Below are records with pictures; copy word for word only the lines between the line with "Where should I click to: Click the green" and the line with "Task: Click the orange globe icon in top bar", inclusive, and drop the pictures.

RECORDS SHOWN Block Start

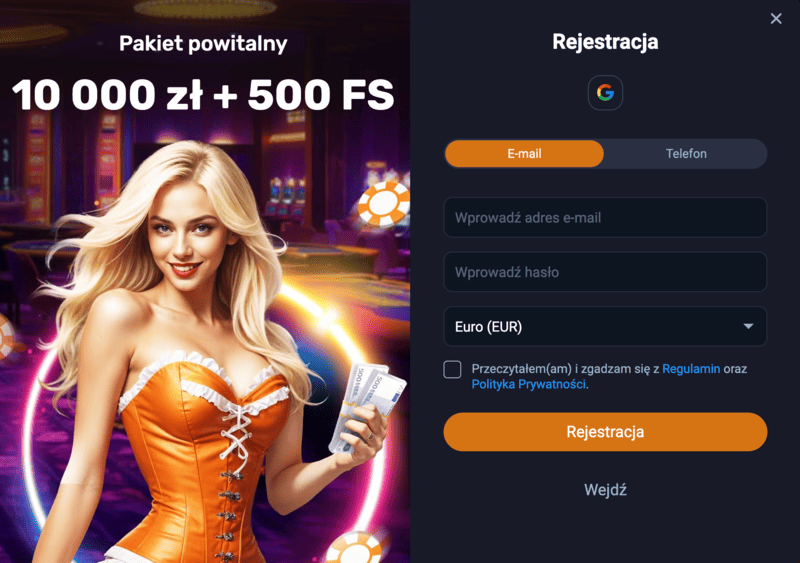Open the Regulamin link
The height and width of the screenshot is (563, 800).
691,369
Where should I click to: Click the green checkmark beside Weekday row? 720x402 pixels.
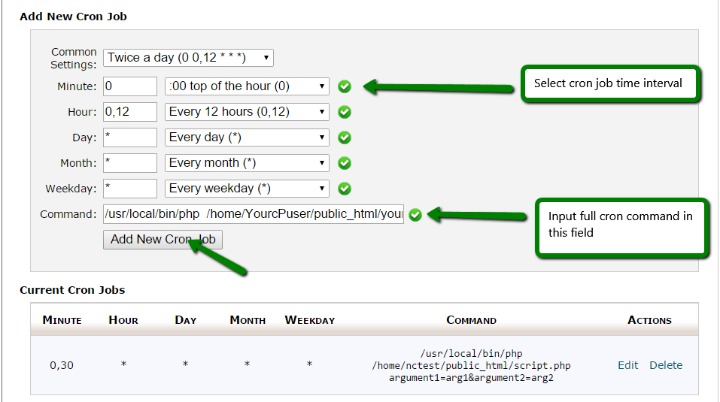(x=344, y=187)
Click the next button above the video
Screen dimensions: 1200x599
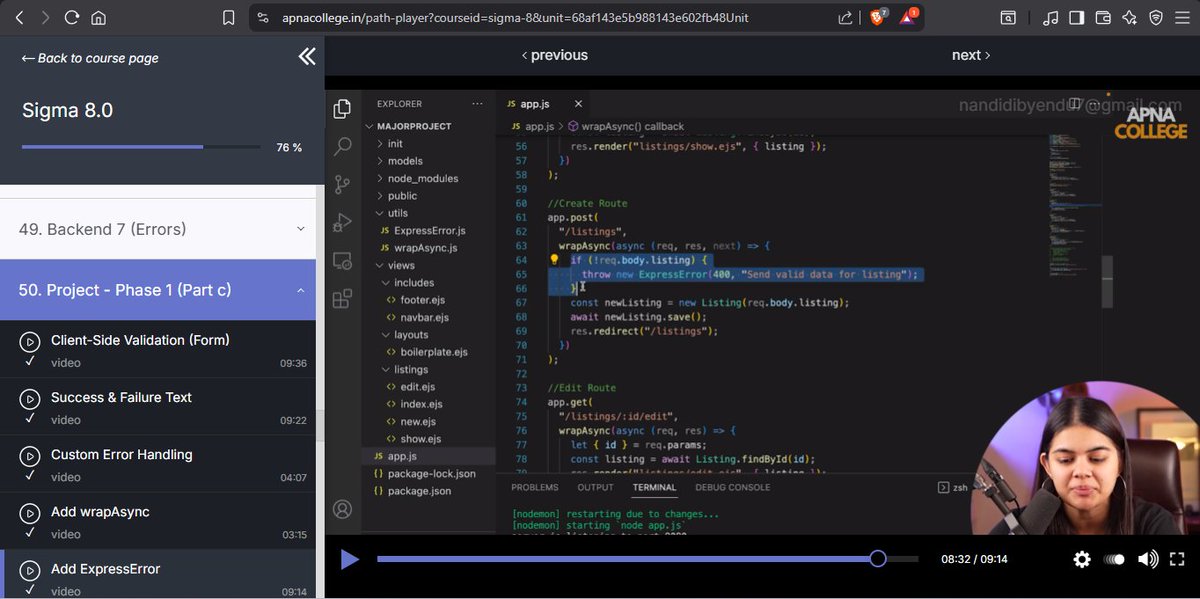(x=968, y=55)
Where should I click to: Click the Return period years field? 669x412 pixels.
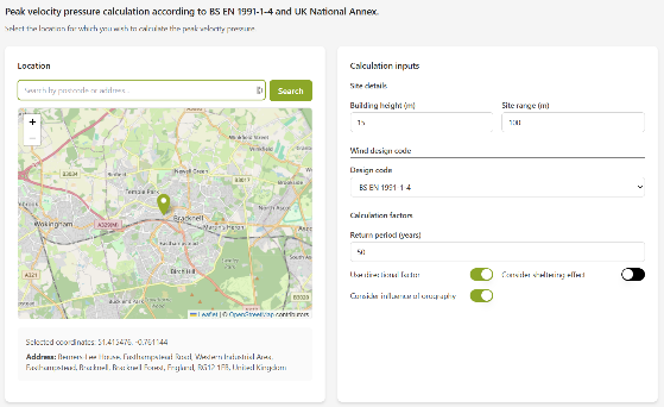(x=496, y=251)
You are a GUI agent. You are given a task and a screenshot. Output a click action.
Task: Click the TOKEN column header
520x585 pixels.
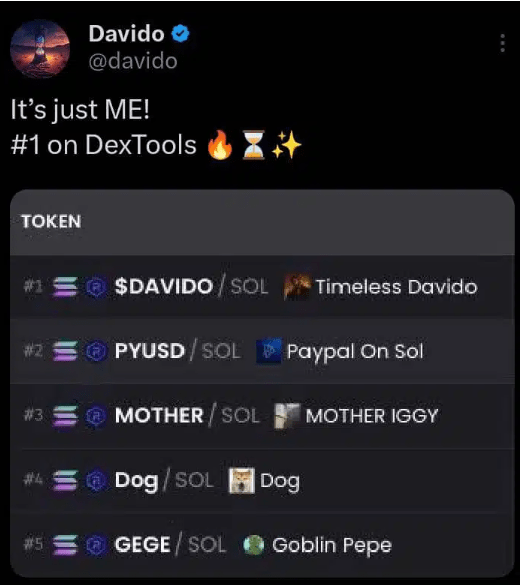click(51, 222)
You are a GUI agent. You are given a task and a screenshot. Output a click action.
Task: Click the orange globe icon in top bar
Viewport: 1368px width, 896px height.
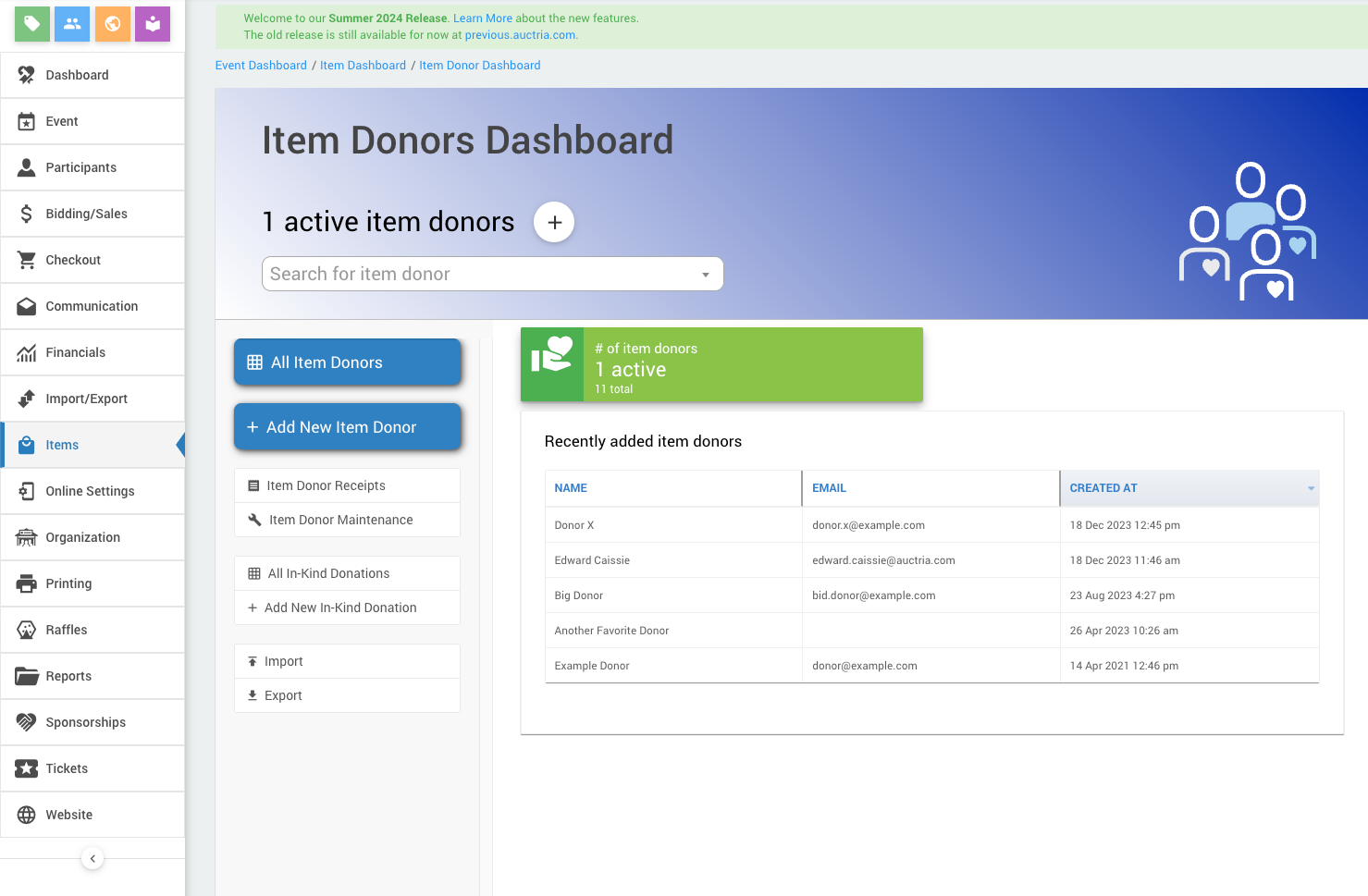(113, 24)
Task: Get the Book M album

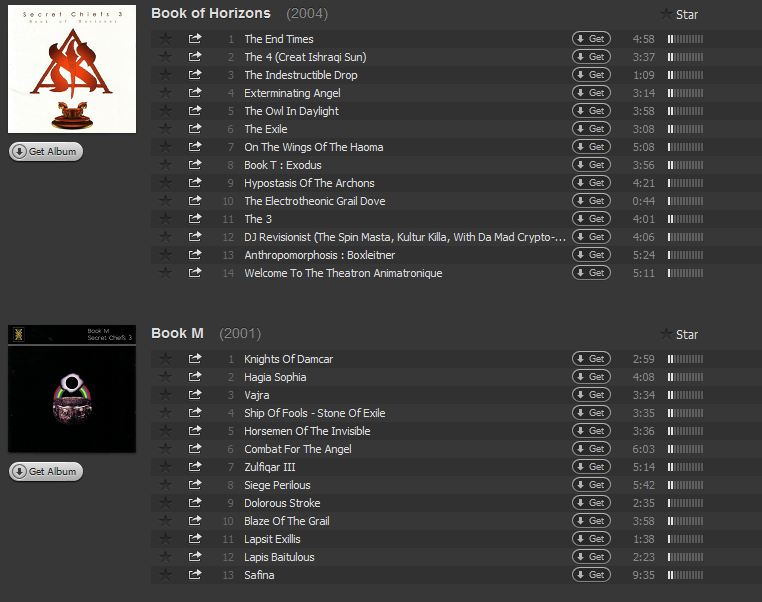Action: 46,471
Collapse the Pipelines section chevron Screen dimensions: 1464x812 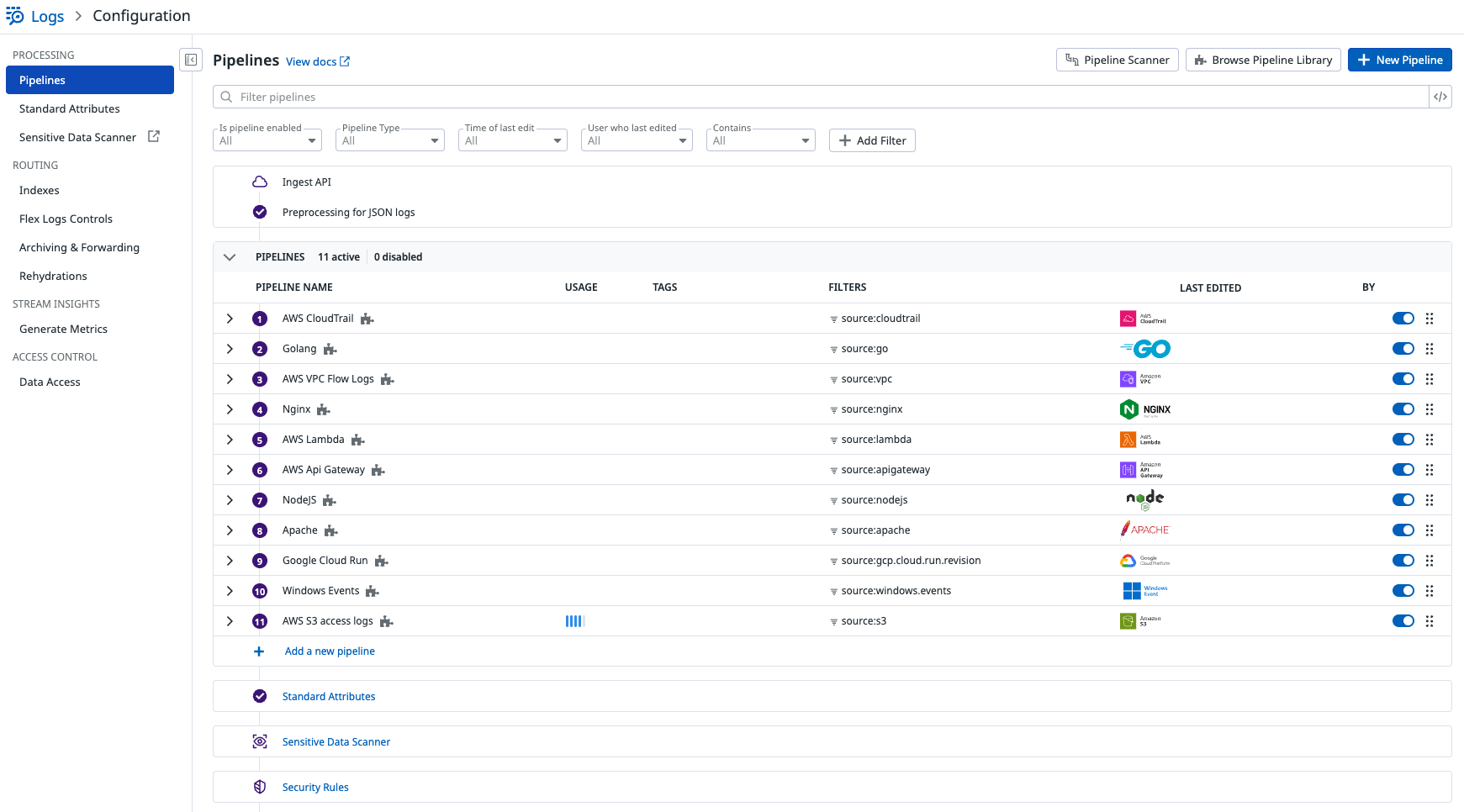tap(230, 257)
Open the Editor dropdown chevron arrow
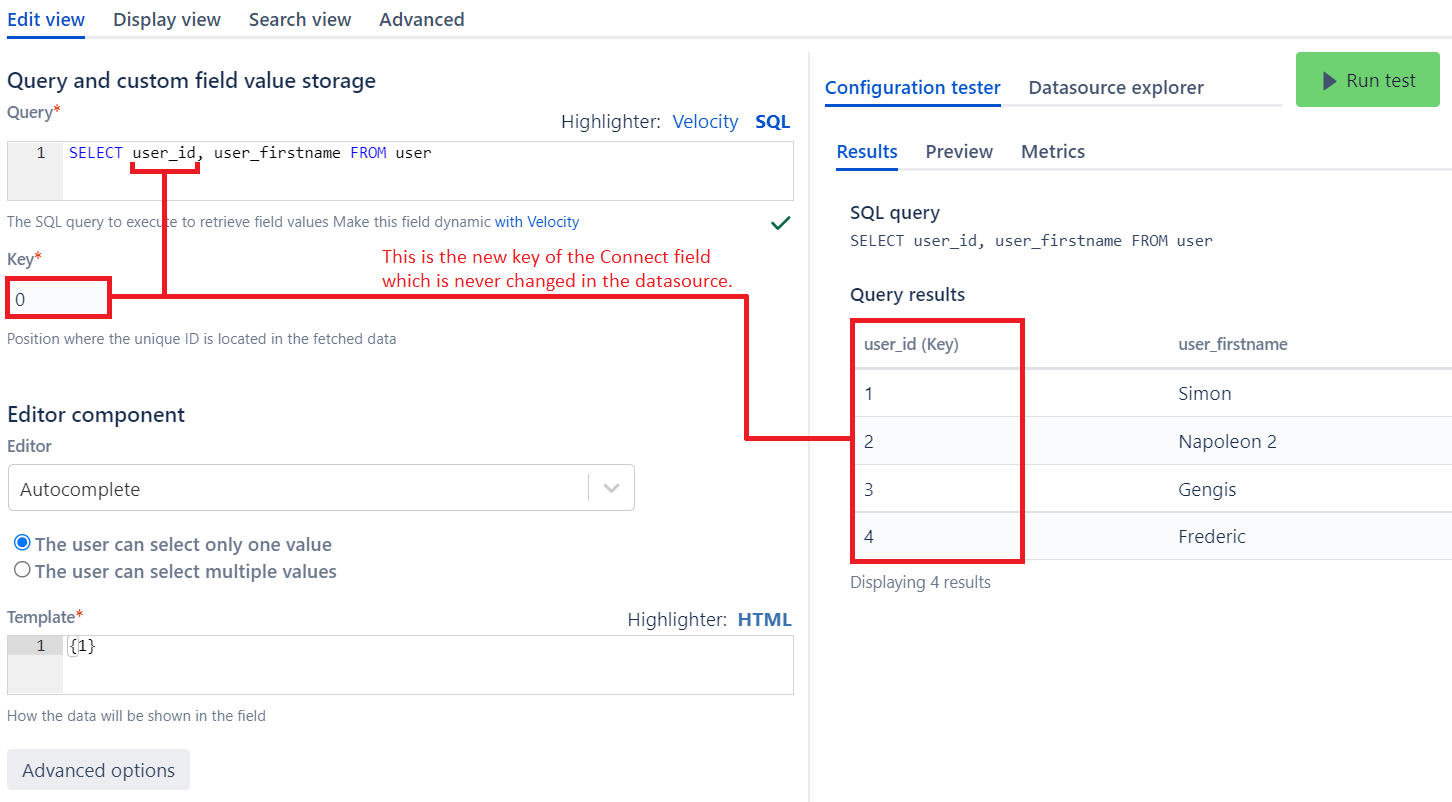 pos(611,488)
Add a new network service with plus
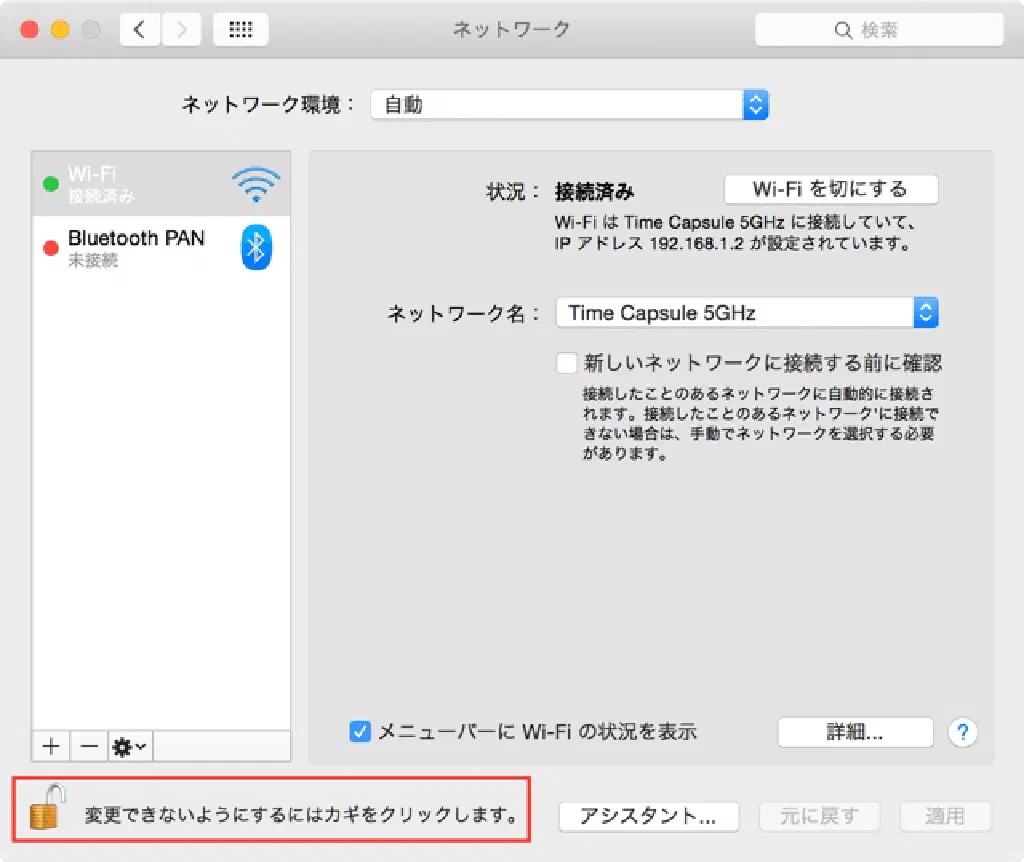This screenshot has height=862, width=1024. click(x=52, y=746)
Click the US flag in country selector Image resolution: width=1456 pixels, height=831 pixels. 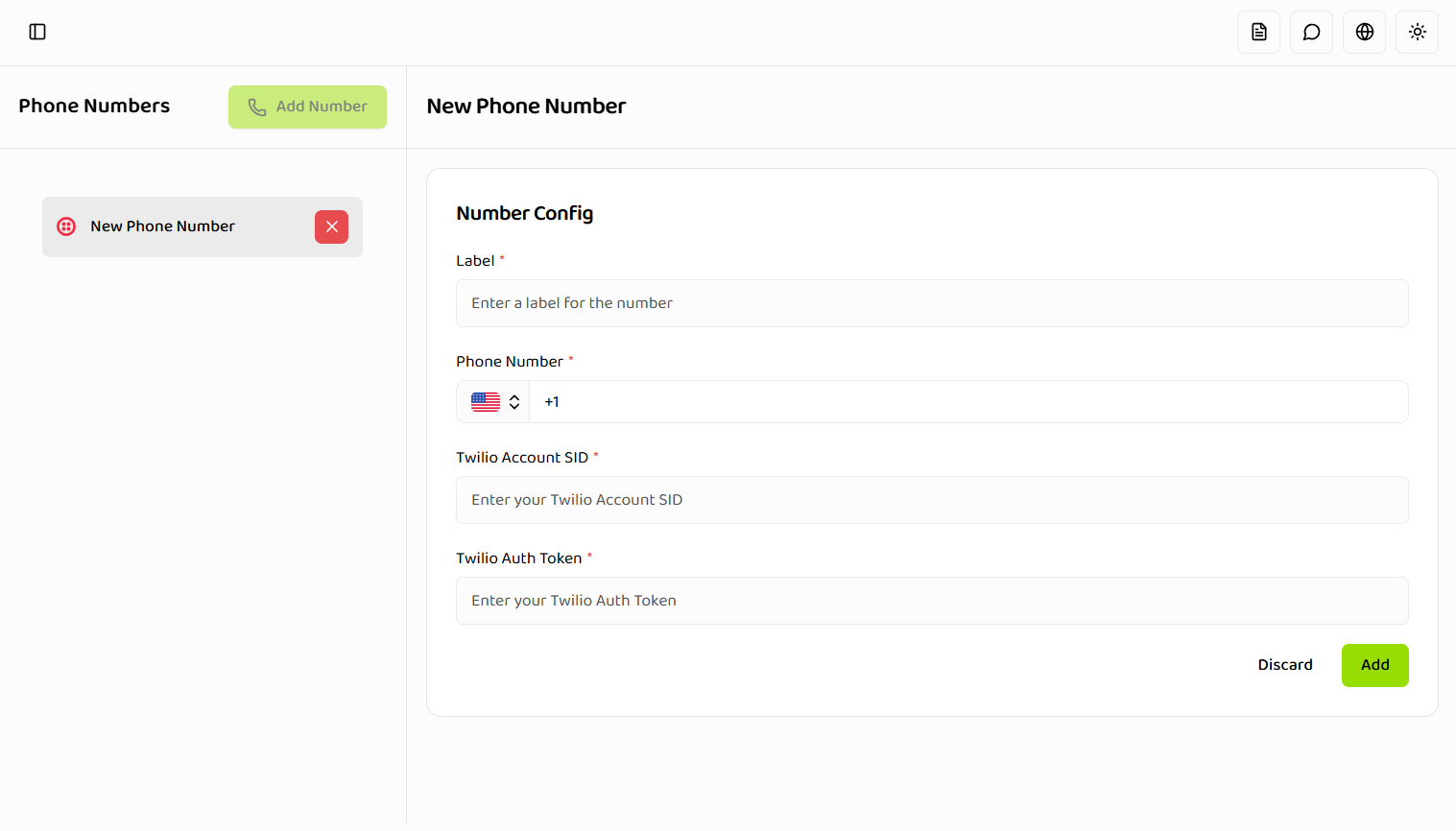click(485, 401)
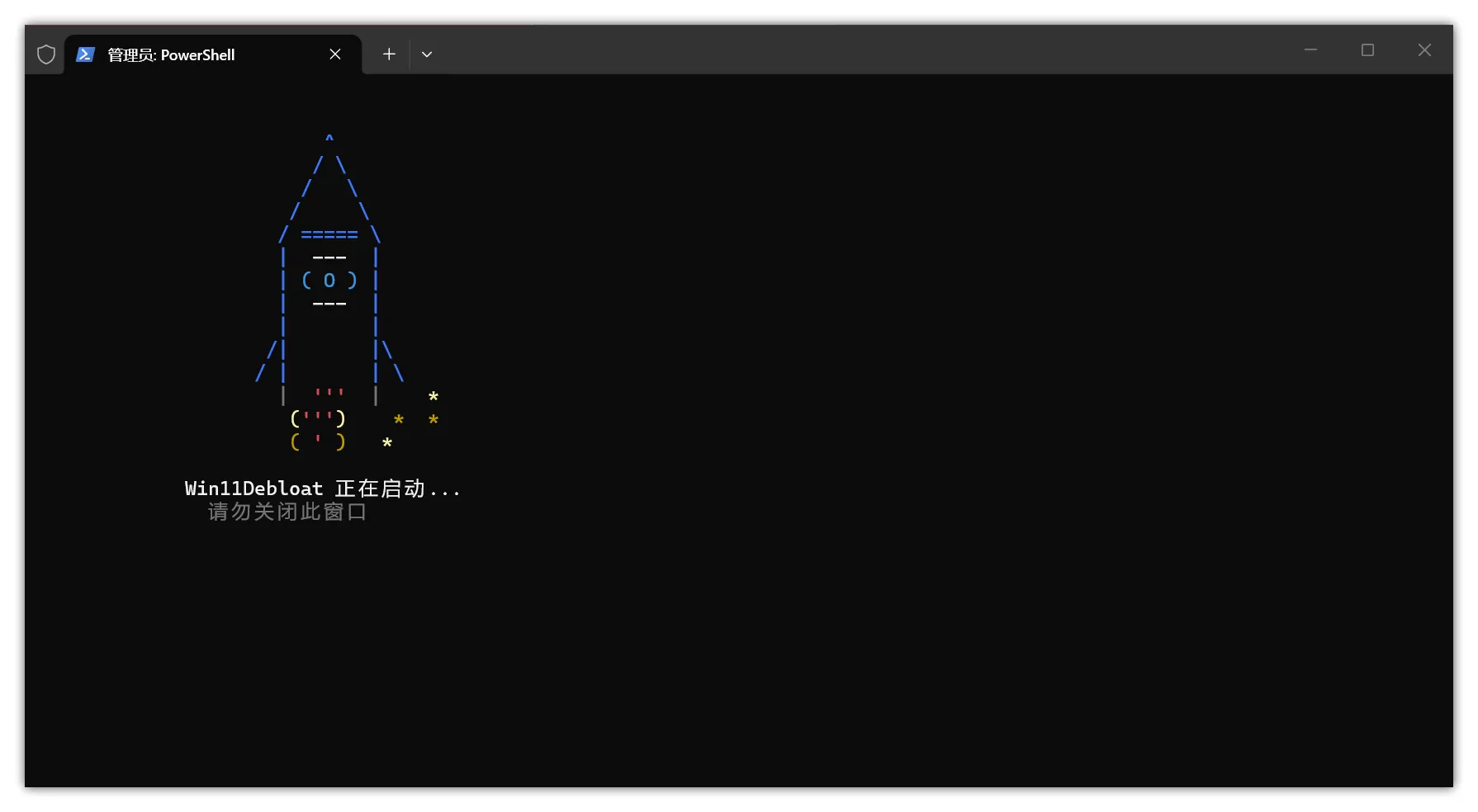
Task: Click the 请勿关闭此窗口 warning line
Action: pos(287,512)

RECORDS SHOWN Block End

__YOUR RESPONSE__.
Where should I click to: Click the green checkmark beside Weekday row? 720x402 pixels.
(x=344, y=187)
Click the next button above the video
Screen dimensions: 1200x599
(x=968, y=55)
Where should I click to: Click the Return period years field? 669x412 pixels.
(x=496, y=251)
You are a GUI agent. You are given a task and a screenshot. Output a click action.
Task: Click the TOKEN column header
520x585 pixels.
click(51, 222)
You are a GUI agent. You are given a task and a screenshot. Output a click action.
Task: Click the orange globe icon in top bar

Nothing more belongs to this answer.